[GIVEN DATA Boundary: Start]

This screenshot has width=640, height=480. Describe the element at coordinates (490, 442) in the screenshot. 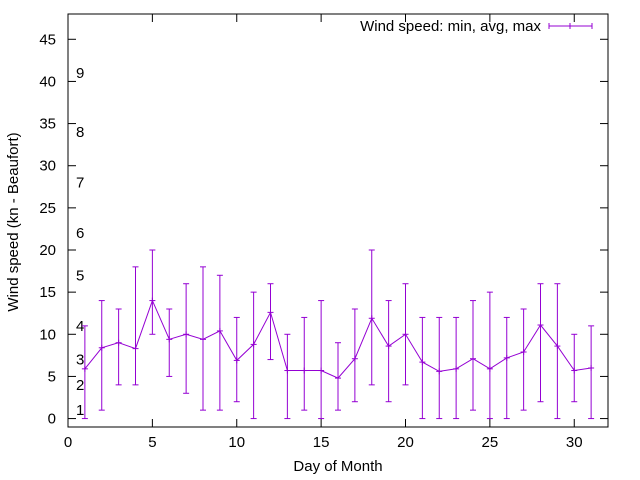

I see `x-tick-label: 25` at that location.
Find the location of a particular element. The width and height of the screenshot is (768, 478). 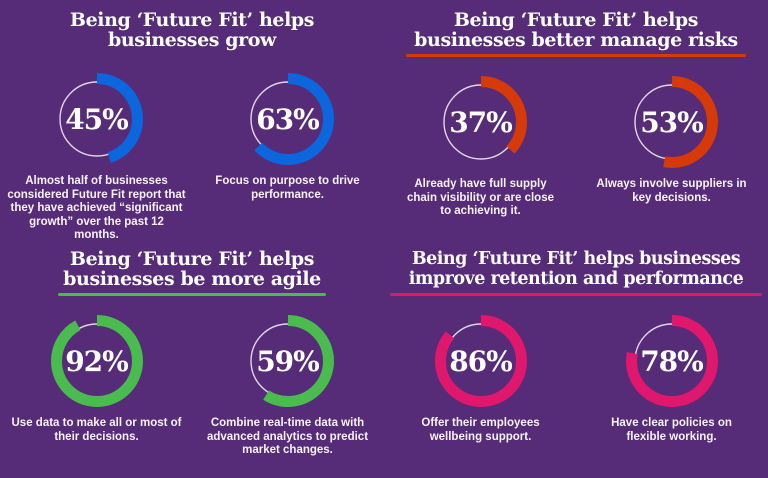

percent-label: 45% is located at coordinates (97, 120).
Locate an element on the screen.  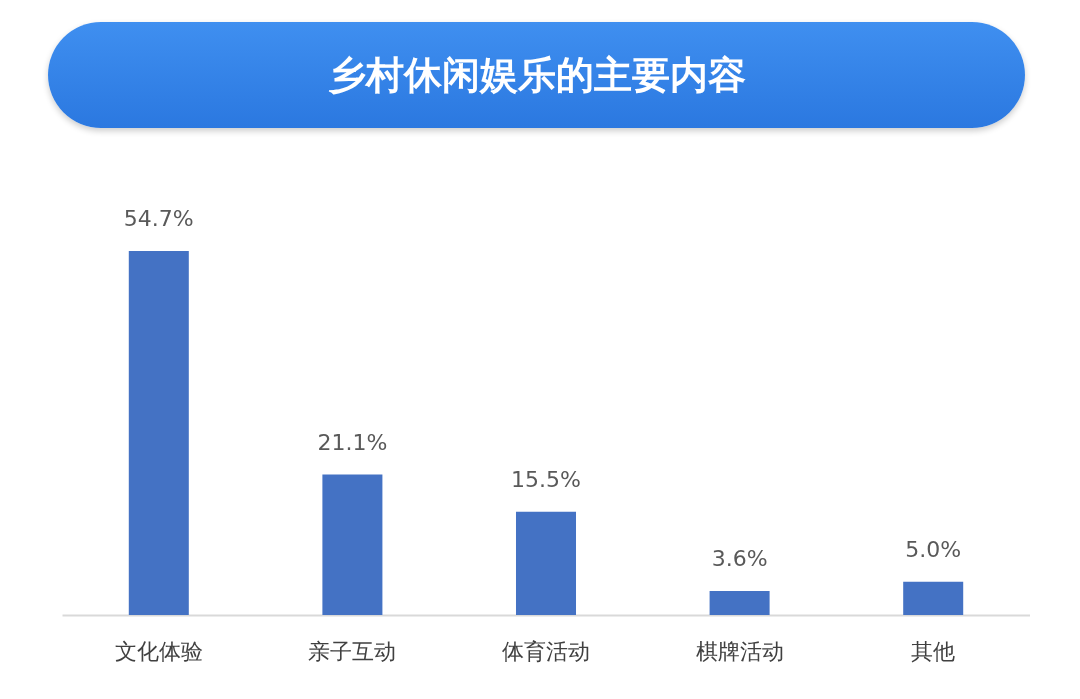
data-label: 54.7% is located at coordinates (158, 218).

[GIVEN DATA Boundary: End]

**WHAT TO PRODUCE**
Write out each of the items above word for word, leaving out the pictures.

**RESULT FOR THIS EXERCISE**
This screenshot has width=640, height=480. Describe the element at coordinates (490, 442) in the screenshot. 

I see `x-tick-label: 25` at that location.
Find the location of a particular element. The width and height of the screenshot is (768, 478). 

percent-label: 45% is located at coordinates (97, 120).
Locate an element on the screen.  
data-label: 54.7% is located at coordinates (158, 218).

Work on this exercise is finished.